(Stored data)
[Start of section]
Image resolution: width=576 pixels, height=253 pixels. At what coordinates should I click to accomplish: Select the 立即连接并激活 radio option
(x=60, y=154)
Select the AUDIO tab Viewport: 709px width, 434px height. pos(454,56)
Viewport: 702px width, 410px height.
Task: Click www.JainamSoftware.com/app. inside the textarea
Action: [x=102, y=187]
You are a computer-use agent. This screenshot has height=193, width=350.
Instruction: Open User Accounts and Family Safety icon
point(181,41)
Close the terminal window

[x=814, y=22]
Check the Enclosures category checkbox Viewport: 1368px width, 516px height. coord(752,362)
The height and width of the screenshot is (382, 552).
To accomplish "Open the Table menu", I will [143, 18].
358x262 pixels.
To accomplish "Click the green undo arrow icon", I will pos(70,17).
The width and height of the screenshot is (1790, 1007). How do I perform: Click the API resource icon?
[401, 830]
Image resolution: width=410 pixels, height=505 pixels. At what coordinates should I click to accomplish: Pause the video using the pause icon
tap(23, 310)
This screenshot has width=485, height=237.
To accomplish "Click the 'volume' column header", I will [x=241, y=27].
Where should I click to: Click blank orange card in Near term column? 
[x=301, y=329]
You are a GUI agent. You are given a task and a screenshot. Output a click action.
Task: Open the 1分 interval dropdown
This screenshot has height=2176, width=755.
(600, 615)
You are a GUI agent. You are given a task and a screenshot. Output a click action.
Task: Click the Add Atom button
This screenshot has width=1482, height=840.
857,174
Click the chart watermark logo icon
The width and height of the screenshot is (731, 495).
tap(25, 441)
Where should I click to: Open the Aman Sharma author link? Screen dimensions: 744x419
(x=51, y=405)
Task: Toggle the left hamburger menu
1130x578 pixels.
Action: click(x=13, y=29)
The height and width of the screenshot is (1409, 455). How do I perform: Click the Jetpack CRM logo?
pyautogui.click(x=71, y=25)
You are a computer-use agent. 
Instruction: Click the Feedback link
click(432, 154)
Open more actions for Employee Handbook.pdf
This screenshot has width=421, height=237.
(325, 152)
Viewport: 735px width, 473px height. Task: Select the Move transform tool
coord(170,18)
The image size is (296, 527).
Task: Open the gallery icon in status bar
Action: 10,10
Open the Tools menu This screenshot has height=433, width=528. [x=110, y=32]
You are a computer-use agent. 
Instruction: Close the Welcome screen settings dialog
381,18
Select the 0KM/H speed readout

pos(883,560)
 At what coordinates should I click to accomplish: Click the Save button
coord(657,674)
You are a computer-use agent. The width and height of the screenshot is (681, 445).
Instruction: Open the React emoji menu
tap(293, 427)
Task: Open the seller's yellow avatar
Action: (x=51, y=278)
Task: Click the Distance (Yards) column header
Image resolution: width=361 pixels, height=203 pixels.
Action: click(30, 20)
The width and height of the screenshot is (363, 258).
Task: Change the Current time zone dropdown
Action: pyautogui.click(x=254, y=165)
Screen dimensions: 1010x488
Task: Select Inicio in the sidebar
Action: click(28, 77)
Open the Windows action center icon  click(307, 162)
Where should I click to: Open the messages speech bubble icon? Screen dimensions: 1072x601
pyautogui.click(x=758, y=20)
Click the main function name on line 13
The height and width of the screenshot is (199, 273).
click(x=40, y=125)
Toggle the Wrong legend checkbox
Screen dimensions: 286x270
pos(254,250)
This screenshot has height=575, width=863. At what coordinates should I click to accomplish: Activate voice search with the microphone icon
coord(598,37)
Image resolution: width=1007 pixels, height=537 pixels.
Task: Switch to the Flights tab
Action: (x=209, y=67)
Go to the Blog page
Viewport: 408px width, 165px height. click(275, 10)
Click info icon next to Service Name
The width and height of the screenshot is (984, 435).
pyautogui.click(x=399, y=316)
[End of section]
**AIM OF THE EXERCISE**
What the task asks for is a word-for-word repeat of the lines above, from the first through the one containing "You are a computer-use agent. This".

**RESPONSE AREA**
Image resolution: width=576 pixels, height=253 pixels. At what coordinates should I click to accomplish: Select the 立即连接并激活 radio option
(x=60, y=154)
Select the AUDIO tab Viewport: 709px width, 434px height. pos(454,56)
Viewport: 702px width, 410px height.
Task: Click www.JainamSoftware.com/app. inside the textarea
Action: [x=102, y=187]
You are a computer-use agent. This screenshot has height=193, width=350.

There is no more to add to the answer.